Exercise data: Begin

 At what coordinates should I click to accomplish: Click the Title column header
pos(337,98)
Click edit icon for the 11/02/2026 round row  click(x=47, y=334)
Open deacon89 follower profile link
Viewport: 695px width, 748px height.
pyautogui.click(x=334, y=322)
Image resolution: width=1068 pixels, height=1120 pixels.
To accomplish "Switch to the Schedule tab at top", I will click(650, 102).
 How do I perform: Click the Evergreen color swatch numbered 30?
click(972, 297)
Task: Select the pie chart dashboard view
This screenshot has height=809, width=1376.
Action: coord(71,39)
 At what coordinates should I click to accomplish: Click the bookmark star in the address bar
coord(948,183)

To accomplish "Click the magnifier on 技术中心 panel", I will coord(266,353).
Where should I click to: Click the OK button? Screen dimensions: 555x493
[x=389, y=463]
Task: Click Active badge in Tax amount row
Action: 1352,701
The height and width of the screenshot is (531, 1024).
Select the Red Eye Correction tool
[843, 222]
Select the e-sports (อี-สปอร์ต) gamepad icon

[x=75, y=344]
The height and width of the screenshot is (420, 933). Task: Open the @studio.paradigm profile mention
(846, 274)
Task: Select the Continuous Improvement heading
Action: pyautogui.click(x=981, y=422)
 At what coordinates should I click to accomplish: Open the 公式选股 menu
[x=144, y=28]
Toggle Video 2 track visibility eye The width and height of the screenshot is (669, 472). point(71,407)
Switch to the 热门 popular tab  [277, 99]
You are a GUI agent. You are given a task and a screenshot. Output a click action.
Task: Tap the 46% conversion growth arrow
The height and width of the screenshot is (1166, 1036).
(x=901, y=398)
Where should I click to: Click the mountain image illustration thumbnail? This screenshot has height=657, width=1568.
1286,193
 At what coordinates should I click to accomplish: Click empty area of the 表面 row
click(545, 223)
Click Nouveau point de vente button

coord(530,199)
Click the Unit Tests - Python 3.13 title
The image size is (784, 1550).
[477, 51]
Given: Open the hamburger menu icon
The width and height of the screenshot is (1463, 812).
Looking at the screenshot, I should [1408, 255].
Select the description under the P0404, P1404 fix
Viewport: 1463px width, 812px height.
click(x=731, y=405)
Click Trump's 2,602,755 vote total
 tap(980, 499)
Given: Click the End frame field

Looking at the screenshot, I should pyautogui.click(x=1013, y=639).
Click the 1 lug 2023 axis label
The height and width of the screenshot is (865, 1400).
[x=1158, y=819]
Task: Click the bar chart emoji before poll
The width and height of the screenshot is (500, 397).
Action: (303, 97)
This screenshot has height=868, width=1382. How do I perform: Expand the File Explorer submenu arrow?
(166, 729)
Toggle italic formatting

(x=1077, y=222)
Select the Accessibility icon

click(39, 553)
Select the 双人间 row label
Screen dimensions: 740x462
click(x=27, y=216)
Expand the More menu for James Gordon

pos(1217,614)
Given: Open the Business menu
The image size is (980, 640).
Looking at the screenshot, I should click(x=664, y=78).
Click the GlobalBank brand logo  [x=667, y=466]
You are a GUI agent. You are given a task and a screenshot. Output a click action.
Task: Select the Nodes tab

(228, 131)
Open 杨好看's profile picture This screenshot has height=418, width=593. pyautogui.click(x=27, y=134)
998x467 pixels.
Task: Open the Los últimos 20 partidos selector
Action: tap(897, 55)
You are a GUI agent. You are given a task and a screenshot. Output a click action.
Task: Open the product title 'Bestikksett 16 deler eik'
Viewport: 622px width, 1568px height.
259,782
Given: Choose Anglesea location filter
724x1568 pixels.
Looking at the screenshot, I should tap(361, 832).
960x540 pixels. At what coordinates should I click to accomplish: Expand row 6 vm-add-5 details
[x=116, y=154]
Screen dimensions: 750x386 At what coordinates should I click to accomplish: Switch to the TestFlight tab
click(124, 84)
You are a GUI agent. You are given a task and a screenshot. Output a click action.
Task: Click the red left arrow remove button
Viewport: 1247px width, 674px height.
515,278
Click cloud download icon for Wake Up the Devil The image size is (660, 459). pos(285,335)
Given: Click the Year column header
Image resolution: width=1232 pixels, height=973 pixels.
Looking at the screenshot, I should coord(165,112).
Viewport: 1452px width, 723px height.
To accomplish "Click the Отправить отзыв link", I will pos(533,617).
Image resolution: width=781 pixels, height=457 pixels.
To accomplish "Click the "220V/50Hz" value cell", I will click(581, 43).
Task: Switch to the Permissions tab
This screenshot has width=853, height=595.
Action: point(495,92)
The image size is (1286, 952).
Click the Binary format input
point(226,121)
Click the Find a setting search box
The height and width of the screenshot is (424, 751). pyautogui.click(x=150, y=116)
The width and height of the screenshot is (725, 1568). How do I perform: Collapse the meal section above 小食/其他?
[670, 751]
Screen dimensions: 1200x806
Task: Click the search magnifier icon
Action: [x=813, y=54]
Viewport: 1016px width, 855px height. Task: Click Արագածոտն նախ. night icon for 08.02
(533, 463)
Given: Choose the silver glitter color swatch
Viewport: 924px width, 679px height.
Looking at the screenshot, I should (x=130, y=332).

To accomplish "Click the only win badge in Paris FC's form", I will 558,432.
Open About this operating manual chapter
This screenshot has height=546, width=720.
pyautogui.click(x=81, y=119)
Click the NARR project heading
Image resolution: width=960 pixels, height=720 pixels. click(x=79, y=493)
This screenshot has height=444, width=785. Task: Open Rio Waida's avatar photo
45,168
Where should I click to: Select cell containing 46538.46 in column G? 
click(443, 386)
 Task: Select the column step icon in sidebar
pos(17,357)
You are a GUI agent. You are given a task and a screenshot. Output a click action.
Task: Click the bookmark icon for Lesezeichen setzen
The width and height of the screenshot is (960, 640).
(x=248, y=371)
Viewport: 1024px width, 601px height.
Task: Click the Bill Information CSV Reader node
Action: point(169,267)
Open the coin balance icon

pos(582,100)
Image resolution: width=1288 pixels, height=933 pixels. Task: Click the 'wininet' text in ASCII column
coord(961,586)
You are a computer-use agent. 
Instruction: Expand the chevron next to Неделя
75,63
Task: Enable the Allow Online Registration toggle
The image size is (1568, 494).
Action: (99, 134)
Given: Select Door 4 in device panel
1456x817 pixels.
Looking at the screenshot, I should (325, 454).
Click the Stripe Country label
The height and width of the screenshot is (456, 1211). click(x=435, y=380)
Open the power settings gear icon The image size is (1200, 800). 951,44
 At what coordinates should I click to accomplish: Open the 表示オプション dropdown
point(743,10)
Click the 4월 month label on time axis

Exercise data: End

*Task details*
Only the lines that contain the string "panel" should be copied from the entries above.

*Solution*
To accomplish "Click the magnifier on 技术中心 panel", I will coord(266,353).
Given: Select Door 4 in device panel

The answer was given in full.